By Kathryn Doyle
NEW YORK (Reuters Health) - Among older adults with dementia, those who are also depressed tend to have more rapid cognitive decline, according to a new study.
“Many studies have found that older people with some depression are more likely to develop cognitive decline or dementia,” Robert S. Wilson said.
But there has been disagreement over whether depression actually contributes to cognitive decline or whether both are the result of other underlying problems, he told Reuters Health.
Wilson worked on the study at the Rush Alzheimer’s Disease Center in Chicago.
He and his coauthors analyzed data on 1,700 people over age 50 who initially had no cognitive problems and were followed for an average of eight years. Each year doctors evaluated participants’ depression symptoms and tested their thinking and memory skills.

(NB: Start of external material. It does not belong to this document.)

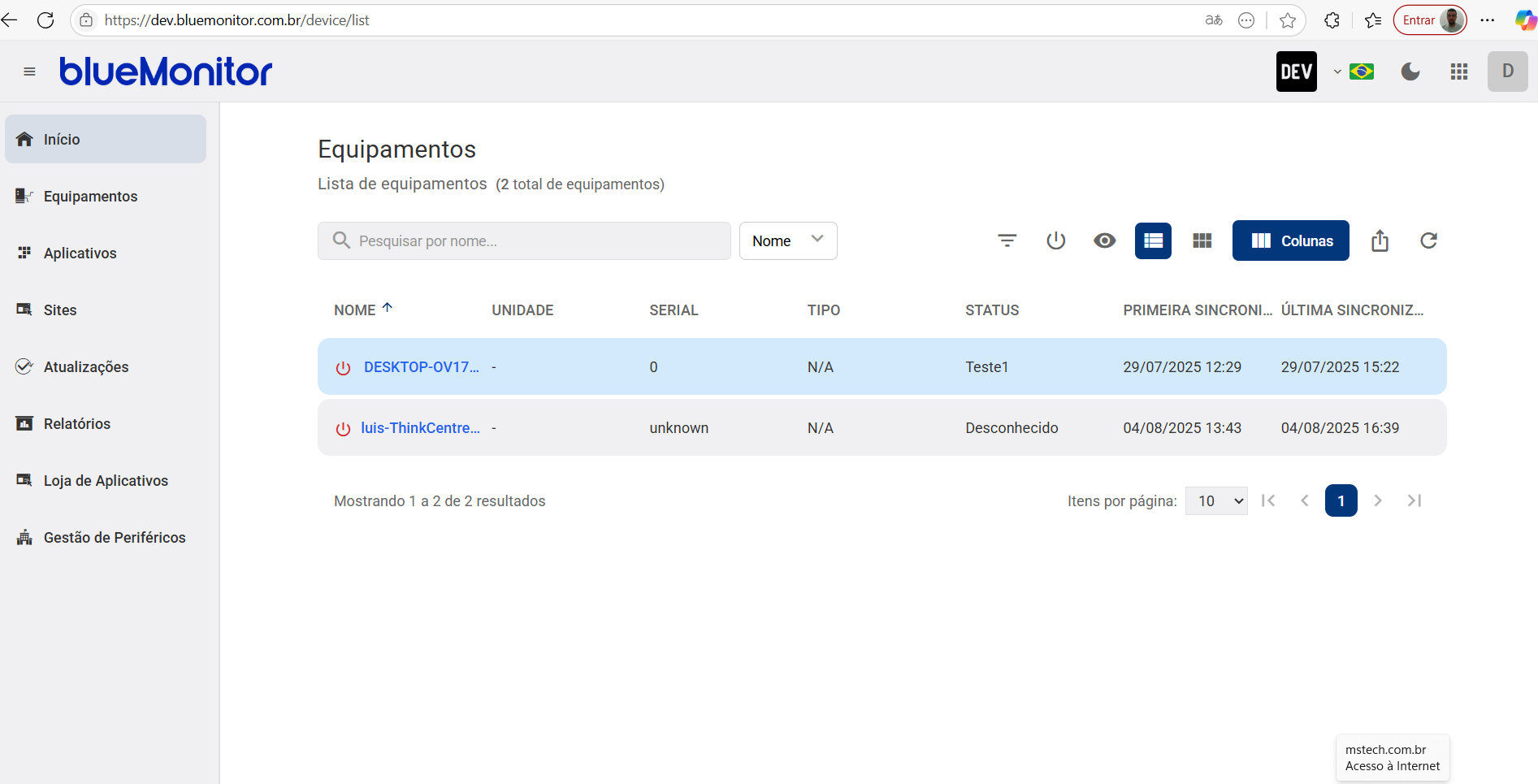This screenshot has height=784, width=1538.
Task: Expand the items per page dropdown
Action: 1216,500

About half of the original group developed mild cognitive impairment, which often comes before dementia, and 18 percent were diagnosed with dementia.
Participants who had more depression symptoms on their initial exams were more likely to experience cognitive decline.

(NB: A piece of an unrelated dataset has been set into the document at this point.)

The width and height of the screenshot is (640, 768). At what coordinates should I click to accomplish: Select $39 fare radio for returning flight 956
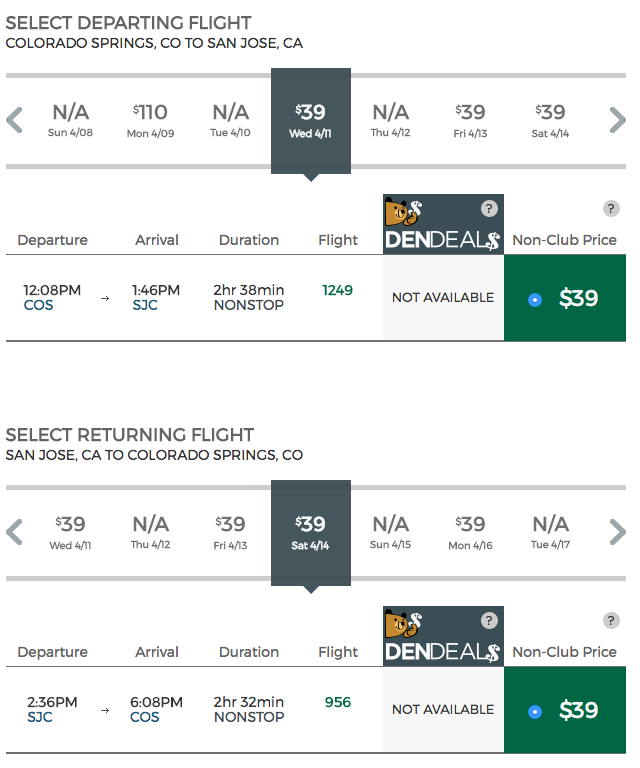pos(535,711)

Depression symptoms were also linked to dementia and to more rapid decline after a dementia diagnosis, according to results published in Neurology.

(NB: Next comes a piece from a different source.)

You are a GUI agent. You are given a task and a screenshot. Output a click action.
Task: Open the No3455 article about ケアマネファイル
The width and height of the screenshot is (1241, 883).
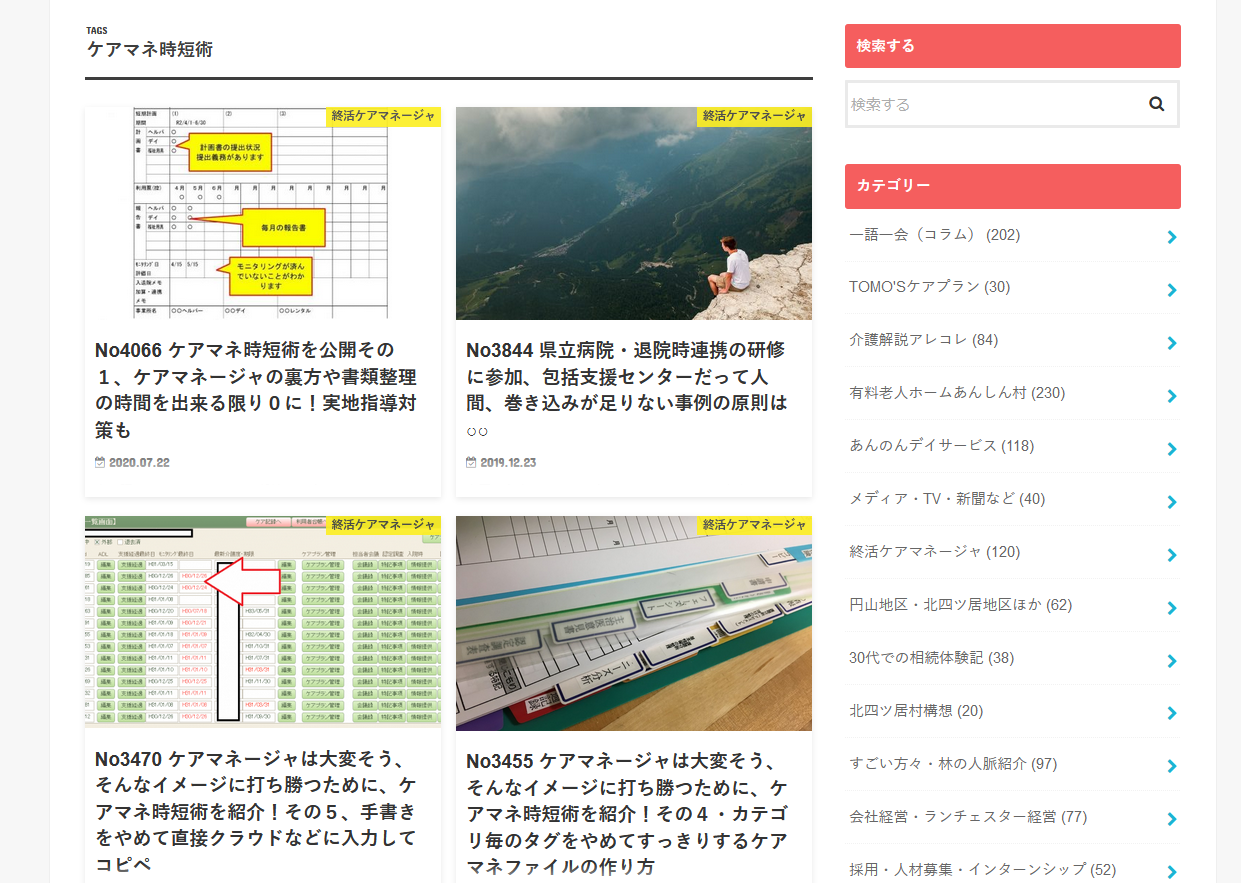click(x=627, y=812)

Almost 600 of the participants died during the study and their brains were examined postmortem.
Among those participants, depression was still associated with faster mental decline when amyloid plaques - considered the hallmarks of Alzheimer’s disease - and other neuropathological problems found on autopsy were taken into account.
“Late life dementia is a very complex disorder and there are many factors that contribute to it, and depression is one of those factors,” Wilson said.
Depression accounted for five percent of the variability in mental decline that couldn’t be attributed to other problems with the brain, he said.
Depression symptoms did not increase once cognitive decline started, and actually decreased once dementia was diagnosed. Depression itself is an organized process of the brain, and as brain function declines it is common for people to experience periods of unhappiness but it is rare that those periods are consistent, Wilson said.
Dr. Amos D. Korczyn, professor emeritus of neurology at Tel Aviv University in Israel, called the study an “important contribution” to scientists’ understanding of how cognitive decline, depression and changes in the brain may be linked.
“Obviously as the authors note, more work needs to be done to better understand the relationship of depression to dementia which is so important when trying to modify the disease course,” he told Reuters Health in an email.
Depression symptoms are common among people with dementia, especially early on in the disease, he said.
It’s still unclear exactly how depression might lead to cognitive decline and dementia, Wilson said.
“Depression is probably doing something to your brain if it’s affecting cognition,” Wilson said. “We think in the meantime there ought to be thought given to the importance of treating depression for these people.”
Treating depression with medication or behavioral therapy might enhance mental function among people with cognitive decline or dementia, he said.
There isn’t much scientific evidence that antidepressants are effective for people with dementia but most doctors prescribe them and the impression is that they provide some relief, Korczyn said.
“People with depression, as well as those who are demented, frequently tend to avoid exposure to others, even to friends and this may exacerbate the depression,” Korczyn added. “They should be encouraged to be socially integrated.”
Caregivers often become depressed as well, and as they are usually spouses, are neither young nor necessarily healthy themselves, he noted. They should be offered help and moral support as well.